Snap CEO Evan Spiegel told employees on September 8 that the company will reorganize into small, fast-moving “startup squads” to reignite growth after a slowdown in advertising revenue.
Ad revenue grew just 4% year-over-year in Q2 2025, well below expectations. Snap’s 2025 revenue is projected at $6 billion, short of the $7.4 billion Fortune 500 cutoff.
Spiegel called the environment a “crucible moment,” with Snap squeezed between trillion-dollar competitors and leaner startups posting faster ad growth.
Squads designed to move like startups
The reorganization will create five to seven squads of 10–15 people. Each will have a single-threaded leader, weekly demo days, and 90-day mission cycles, designed to replicate the urgency of an early-stage startup.
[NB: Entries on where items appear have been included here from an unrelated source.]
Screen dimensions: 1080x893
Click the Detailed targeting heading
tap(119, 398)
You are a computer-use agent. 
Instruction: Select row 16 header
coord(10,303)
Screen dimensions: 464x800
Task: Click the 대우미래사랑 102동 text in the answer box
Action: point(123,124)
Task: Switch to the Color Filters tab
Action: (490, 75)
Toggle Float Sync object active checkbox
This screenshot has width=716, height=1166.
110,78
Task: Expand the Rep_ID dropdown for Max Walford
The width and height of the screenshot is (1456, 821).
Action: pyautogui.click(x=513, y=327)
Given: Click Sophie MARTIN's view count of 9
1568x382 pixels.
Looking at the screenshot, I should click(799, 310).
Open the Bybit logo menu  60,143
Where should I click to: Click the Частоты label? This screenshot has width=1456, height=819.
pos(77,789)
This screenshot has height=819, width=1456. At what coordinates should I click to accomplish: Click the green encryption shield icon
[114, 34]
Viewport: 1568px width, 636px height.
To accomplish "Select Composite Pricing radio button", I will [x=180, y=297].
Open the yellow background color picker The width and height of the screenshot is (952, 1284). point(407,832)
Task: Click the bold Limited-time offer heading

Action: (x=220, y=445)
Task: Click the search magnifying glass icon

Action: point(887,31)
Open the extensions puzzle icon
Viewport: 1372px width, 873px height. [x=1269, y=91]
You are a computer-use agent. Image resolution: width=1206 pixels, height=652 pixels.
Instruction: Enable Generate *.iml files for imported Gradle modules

Platform teams will supply toolkits and guardrails, but accountability for outcomes will rest with each squad.
Snapchat+ as proof of the model
Spiegel pointed to Snapchat+, which launched as a small cross-functional squad and scaled in under three years to 15 million subscribers and $700 million in ARR. The service now drives more than half of Snap’s incremental revenue growth. Snap aims to reproduce that trajectory across new bets.
Parallel push in advertising and new products
While squads lead product innovation, Snap is also refocusing on medium-size advertisers, which remain under-penetrated but show high retention and nearly $6 million annualized spend per account. On the product side, Snap is preparing to launch Specs, AI-native glasses positioned as a long-term computing platform.